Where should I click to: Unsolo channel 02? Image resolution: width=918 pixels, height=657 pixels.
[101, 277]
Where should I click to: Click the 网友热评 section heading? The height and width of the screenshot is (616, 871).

───

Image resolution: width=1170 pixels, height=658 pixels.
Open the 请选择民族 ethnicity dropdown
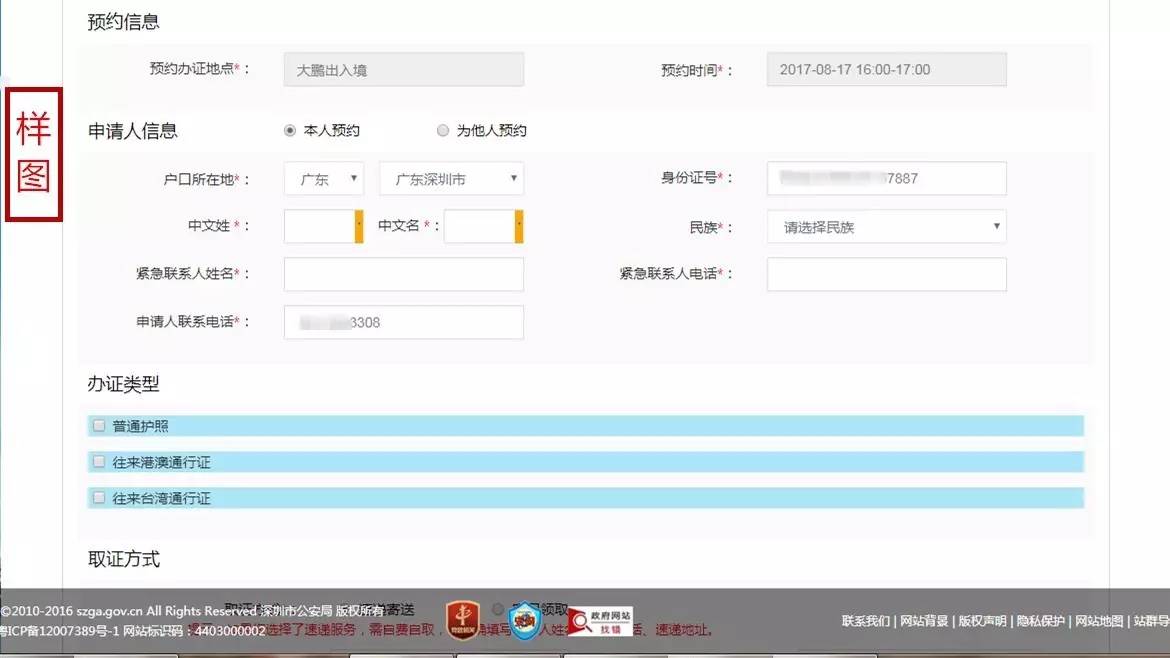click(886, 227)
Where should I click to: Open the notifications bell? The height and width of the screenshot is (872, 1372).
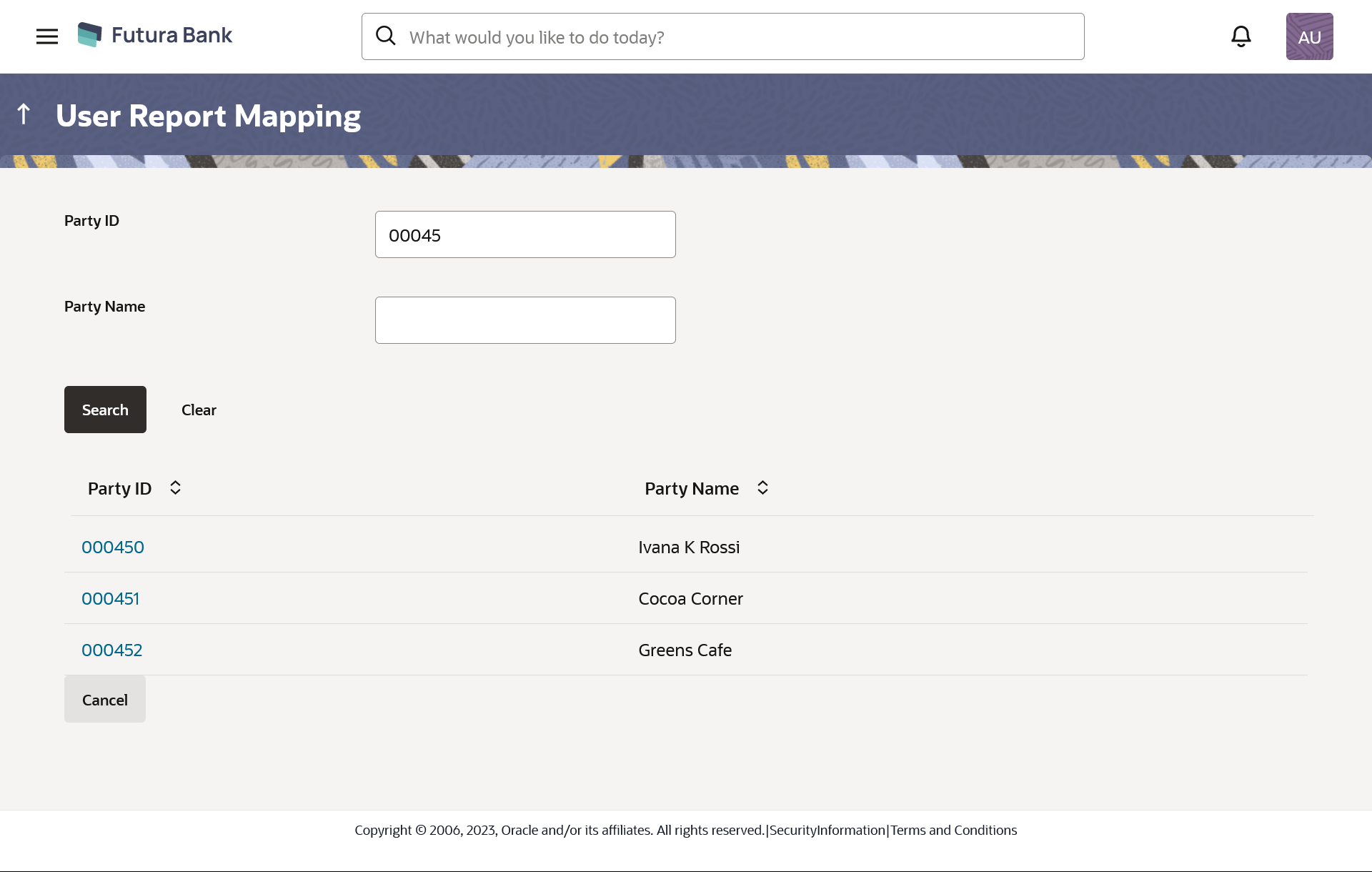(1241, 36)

───

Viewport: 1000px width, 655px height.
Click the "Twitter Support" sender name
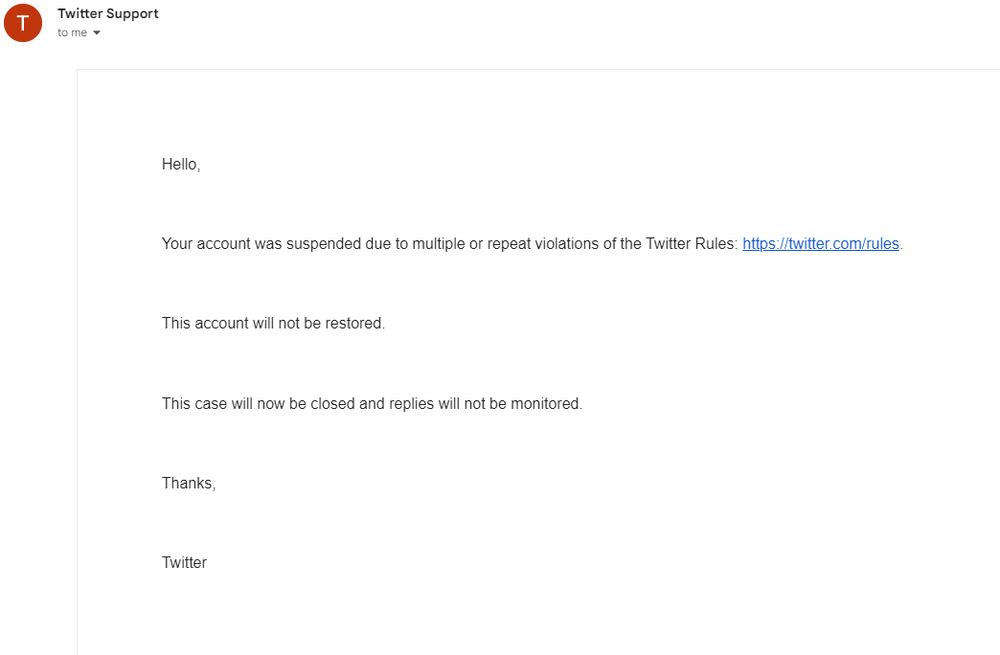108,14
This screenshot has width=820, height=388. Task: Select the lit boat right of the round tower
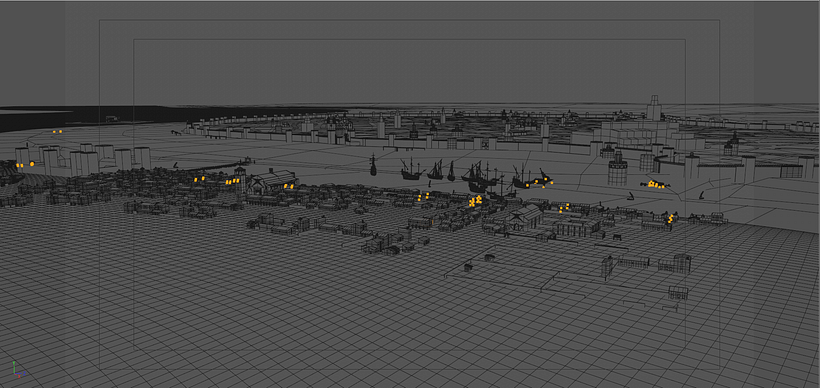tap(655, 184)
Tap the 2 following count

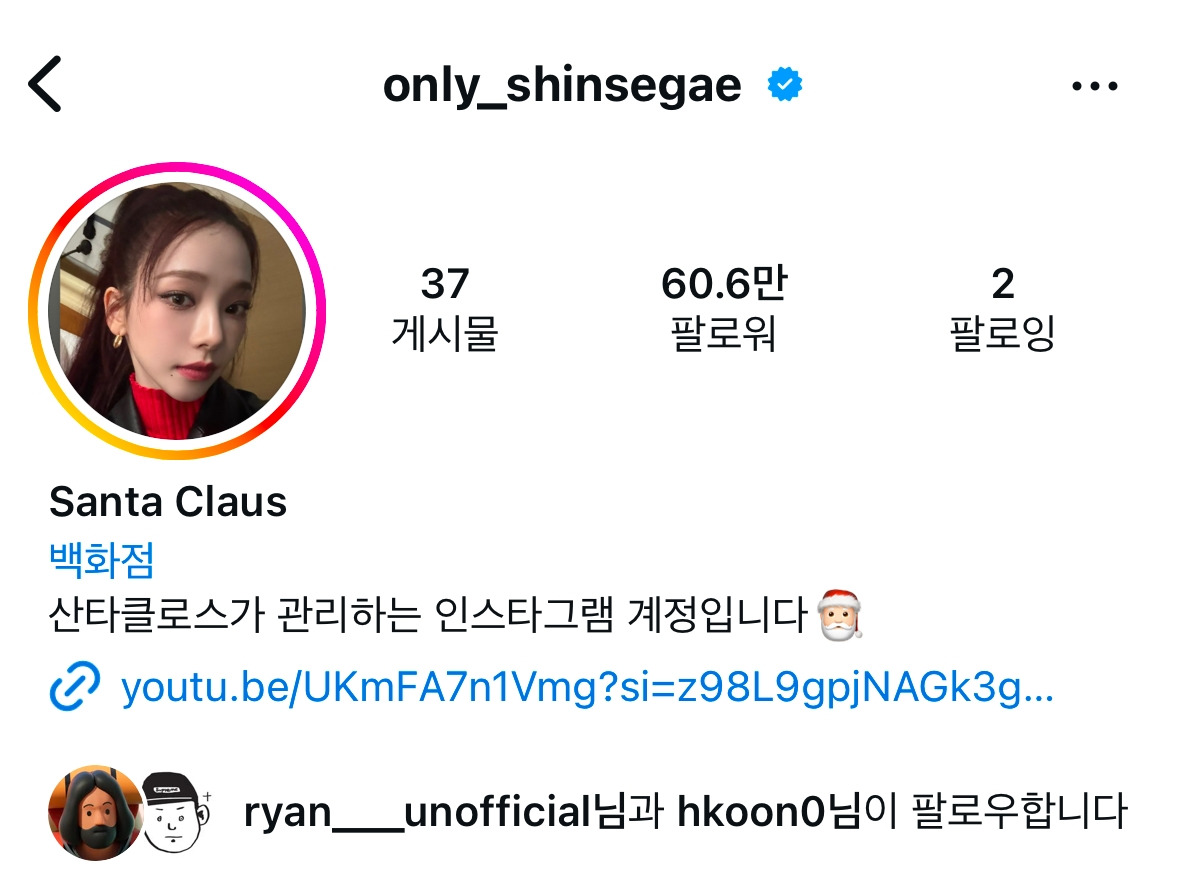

───

| Exercise goal |
Update the items starting at the line with "This screenshot has" and ending at the line with "Tap the 2 following count" by changing "round tower" to "stone tower". Keep everything else the same, and leave out the pictures.

| Reply to the exercise |
This screenshot has width=820, height=388. Task: Select the lit boat right of the stone tower
tap(655, 184)
Tap the 2 following count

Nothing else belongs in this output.